*** Data Section Begins ***
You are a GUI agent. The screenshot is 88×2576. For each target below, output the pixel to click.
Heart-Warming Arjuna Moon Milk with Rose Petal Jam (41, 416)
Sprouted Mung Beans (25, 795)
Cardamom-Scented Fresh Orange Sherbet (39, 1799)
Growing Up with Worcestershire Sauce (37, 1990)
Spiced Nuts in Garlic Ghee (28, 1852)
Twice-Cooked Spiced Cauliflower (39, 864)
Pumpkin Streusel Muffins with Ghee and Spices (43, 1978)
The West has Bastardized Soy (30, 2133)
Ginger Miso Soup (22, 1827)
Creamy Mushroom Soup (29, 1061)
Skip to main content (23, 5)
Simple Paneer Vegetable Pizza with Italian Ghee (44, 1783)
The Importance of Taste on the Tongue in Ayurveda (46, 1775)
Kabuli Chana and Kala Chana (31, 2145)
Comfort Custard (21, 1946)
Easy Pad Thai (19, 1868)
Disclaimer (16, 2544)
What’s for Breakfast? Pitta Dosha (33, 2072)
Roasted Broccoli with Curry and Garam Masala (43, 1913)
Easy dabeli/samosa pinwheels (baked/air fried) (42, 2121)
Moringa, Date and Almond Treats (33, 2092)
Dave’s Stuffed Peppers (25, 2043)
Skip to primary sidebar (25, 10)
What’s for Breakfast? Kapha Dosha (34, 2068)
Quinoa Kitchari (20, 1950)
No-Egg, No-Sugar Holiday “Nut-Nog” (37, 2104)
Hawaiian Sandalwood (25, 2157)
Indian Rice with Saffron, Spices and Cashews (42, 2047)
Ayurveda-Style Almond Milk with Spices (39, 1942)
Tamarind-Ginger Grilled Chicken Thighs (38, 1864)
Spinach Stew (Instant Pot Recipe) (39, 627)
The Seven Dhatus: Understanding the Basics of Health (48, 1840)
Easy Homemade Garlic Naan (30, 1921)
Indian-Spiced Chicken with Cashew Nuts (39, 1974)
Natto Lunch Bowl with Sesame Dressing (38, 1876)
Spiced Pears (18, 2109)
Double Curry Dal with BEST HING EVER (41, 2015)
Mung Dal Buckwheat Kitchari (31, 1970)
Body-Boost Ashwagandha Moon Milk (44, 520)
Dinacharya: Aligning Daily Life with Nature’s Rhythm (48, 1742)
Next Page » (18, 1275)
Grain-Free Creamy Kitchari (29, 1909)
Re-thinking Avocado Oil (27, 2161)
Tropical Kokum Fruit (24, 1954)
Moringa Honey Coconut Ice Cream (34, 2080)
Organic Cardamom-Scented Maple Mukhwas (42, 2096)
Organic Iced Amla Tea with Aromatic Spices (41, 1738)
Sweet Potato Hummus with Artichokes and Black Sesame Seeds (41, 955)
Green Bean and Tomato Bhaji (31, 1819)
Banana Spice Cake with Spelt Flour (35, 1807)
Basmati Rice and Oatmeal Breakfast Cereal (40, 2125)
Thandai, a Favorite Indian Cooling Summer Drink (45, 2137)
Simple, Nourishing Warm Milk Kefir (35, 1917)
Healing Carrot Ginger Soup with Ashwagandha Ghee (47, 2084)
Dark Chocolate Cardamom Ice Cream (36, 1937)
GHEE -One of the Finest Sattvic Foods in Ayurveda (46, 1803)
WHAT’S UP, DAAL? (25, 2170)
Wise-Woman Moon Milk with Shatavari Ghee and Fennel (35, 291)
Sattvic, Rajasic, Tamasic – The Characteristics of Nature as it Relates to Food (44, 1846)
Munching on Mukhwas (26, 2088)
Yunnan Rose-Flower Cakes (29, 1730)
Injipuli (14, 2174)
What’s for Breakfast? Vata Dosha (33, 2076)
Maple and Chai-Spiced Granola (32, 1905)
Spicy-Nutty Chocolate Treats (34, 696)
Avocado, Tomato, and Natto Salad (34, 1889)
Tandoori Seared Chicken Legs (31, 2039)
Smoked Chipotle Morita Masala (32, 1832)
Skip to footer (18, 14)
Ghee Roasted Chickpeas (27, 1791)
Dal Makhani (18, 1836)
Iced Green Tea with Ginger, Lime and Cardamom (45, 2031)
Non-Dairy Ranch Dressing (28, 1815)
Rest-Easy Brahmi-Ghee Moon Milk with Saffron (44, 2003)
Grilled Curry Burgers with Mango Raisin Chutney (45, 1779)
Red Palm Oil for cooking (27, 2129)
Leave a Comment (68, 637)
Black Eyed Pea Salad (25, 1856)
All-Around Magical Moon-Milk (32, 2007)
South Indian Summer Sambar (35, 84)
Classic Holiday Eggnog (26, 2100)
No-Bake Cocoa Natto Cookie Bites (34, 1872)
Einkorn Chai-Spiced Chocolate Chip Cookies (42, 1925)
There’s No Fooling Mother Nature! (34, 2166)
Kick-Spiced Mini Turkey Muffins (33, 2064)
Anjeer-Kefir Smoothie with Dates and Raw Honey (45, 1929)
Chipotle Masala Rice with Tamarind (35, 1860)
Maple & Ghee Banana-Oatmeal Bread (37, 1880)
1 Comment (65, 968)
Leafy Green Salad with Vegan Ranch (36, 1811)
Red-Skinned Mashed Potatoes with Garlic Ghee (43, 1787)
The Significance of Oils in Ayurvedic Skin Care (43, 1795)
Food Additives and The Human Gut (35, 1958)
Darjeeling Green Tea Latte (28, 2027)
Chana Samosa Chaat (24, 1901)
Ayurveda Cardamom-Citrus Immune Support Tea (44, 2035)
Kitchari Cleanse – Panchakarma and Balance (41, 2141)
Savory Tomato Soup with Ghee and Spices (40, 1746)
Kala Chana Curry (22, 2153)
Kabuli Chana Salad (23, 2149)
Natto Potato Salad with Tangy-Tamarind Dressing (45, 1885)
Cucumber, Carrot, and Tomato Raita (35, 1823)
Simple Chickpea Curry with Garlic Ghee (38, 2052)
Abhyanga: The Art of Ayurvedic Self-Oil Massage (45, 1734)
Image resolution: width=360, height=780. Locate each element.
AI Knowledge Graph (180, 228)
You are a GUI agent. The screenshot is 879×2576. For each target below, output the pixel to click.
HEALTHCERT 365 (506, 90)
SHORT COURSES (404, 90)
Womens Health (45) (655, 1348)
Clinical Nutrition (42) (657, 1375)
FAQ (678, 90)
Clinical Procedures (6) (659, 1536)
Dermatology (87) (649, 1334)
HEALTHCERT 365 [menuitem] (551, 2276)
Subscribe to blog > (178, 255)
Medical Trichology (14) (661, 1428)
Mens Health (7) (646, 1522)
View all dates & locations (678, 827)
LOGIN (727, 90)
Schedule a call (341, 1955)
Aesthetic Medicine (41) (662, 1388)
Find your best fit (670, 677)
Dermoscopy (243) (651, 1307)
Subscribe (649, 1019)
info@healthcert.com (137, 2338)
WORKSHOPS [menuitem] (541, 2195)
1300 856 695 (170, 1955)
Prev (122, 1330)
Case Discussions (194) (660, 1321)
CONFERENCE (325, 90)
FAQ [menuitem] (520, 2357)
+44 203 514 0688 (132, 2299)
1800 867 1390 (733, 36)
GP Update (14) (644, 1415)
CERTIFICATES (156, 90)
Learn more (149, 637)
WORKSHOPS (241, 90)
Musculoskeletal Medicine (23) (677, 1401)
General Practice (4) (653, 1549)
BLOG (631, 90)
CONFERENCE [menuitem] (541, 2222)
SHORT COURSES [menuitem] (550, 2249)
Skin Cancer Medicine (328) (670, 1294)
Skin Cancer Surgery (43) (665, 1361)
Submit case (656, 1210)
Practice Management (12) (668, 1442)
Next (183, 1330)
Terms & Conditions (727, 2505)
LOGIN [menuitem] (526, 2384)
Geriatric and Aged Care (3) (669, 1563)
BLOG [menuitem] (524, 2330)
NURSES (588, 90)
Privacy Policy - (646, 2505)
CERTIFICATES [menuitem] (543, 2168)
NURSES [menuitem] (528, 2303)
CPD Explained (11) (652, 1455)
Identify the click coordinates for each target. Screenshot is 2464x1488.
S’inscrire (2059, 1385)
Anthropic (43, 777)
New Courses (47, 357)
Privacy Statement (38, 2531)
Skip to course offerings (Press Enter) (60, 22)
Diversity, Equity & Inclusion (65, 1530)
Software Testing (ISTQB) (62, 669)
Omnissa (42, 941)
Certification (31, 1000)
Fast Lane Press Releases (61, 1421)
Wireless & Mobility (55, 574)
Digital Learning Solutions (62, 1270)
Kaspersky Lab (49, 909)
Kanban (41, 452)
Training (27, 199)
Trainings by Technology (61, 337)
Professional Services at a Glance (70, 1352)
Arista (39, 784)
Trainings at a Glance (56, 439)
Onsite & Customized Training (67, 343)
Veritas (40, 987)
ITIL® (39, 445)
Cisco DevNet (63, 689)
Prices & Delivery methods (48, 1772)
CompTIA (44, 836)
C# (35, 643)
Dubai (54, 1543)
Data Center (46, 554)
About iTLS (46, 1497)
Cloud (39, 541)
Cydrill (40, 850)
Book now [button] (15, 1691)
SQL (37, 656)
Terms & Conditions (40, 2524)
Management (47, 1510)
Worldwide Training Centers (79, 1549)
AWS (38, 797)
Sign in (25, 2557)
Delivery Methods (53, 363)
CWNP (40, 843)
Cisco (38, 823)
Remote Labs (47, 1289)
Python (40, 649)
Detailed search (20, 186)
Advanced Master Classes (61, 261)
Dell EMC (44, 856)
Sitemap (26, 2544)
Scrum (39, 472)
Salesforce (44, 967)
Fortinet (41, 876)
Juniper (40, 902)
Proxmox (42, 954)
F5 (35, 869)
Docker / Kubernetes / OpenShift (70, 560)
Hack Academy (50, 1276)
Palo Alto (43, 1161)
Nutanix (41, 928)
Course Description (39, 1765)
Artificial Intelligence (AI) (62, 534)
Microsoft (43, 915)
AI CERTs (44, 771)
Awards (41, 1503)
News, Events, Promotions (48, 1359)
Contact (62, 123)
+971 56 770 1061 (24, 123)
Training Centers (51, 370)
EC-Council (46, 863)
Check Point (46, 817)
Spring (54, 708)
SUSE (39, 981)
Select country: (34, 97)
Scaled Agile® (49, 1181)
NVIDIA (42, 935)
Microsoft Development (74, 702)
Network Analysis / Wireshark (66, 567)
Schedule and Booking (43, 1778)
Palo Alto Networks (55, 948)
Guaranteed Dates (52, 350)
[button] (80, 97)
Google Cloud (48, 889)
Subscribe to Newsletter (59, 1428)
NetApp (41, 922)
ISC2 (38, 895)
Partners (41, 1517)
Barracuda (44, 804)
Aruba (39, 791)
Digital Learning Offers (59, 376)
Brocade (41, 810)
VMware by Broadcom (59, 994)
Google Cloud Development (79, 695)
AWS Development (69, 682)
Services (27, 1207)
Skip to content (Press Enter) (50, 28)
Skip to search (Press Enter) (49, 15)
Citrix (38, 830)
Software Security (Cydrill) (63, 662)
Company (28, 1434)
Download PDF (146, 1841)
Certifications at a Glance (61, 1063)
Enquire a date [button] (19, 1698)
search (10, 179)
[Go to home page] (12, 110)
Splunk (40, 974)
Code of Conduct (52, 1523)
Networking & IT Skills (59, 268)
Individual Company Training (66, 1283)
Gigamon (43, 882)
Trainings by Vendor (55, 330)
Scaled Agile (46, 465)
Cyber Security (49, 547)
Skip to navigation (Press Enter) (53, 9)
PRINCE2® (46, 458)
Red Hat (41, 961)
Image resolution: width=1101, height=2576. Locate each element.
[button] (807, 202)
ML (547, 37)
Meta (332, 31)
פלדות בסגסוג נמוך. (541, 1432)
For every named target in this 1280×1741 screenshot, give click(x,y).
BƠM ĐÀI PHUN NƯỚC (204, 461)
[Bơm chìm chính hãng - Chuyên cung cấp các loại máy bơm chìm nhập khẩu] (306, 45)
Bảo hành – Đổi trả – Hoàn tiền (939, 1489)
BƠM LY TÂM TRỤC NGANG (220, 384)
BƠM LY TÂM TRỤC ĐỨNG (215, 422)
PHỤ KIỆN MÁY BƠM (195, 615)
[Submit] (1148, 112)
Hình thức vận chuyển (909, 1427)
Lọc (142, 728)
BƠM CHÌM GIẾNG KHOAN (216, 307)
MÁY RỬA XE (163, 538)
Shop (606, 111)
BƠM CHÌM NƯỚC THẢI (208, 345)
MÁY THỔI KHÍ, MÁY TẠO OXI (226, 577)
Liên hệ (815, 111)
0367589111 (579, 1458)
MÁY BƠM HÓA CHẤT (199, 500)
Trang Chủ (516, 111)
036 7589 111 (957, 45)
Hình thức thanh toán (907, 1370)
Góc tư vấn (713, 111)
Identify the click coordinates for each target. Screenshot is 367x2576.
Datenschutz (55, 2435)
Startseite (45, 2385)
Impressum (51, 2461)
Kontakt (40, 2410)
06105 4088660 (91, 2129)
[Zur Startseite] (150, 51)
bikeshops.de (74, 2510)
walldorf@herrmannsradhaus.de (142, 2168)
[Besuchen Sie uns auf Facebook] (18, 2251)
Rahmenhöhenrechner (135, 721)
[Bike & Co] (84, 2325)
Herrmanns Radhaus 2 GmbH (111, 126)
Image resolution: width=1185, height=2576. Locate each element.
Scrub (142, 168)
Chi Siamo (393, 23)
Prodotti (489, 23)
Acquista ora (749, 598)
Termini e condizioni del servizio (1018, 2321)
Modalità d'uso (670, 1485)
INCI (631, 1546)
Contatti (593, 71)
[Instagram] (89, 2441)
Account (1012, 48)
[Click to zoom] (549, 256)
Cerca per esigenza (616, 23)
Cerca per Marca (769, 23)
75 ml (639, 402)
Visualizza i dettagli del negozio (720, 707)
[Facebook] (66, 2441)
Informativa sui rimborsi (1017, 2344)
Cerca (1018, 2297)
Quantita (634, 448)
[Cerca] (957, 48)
*** Data Section Ends ***
[Problem to work on] State the number of lines in the data that carry "Terms", and add nothing to it.

[Your response] 2